1. Field of the Invention:
The invention concerns a high-voltage overhead transmission line with masts, insulator chains, and high-strength guy wires holding the conductor cables and the ground wires. It is of use in solving the problem of economically transmitting ever-increasing amounts of electrical energy with overhead lines etc., and to thereby on the one hand transmit the voltage and on the other hand fit the line optimally into the landscape.
2. Description of the Prior Art:
It is known that for reduction of mechanical stress of the conductor cable and to enable optimal design for electrical transmission, a messenger cable can be suspended on a steel cable (German Patent No. 714,526), a conductor cable on a steel cable (German Patent No. 2,106,881) or conductor cables on plastic cables of high tensile strength, e.g., of tensilized plastics, so-called monofilaments (German Patent Nos. 2,129,843 and 2,143,134).

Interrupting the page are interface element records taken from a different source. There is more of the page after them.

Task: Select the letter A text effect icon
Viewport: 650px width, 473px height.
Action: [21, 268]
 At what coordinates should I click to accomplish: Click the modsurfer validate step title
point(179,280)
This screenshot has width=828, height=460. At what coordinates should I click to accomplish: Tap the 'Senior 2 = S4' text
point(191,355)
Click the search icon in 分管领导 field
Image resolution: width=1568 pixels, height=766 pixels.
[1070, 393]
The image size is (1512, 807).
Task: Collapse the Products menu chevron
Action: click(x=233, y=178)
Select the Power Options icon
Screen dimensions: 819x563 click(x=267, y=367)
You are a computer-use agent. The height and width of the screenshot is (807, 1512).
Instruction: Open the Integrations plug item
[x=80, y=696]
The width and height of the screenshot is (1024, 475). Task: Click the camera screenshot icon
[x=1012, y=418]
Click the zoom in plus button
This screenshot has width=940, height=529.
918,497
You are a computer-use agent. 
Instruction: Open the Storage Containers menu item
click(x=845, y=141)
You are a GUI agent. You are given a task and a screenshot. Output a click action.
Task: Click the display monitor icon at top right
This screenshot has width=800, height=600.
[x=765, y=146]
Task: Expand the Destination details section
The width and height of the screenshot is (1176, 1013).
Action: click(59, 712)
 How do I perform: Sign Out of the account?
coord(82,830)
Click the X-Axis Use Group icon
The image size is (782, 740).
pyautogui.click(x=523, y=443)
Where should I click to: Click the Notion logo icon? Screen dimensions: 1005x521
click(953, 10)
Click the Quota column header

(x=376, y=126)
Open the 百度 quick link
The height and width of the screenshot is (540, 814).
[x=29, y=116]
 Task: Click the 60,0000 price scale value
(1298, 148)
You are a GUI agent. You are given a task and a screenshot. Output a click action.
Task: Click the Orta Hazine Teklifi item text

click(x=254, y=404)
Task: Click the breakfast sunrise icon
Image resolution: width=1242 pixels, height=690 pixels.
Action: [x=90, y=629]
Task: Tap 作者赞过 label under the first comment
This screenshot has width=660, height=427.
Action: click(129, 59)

Other overhead line constructions are known which depart from the conventional thought that the mast must absorb the vertical and diagonal forces exerted by the conductors. In the prior art, so-called two-dimensional configuration plastic elements are permitted to replace conventional insulator chains and parts of the steel framework, (Elektrizitatswistschaft, vol. 69 (1970), no. 19, pp. 514-520). A simple insulator design is a movable cross arm consisting of one insulator part in tension and one in compression and is used to replace the traditional cross arm with V-shaped insulator chains.
Another cross arm construction is known in which compressive forces are completely avoided (Elektrizitatswirtschaft, vol. 72 (1973), no. 22, pp. 775-779). This is achieved by use of a link polygon in which only tensile forces can arise. The sections of the polygon between "corners" consist of plastic rod-type insulators. The known plastic cross arms can also be used for multiple lines. They are situated in this case, for example, between guyed masts slanting away from one another in the vertical plane normal to the line direction. The conductors are suspended on insulators from the plastic cross arms. Because of the loading, particularly in the line direction, torques act on the masts, at least on parts of the masts.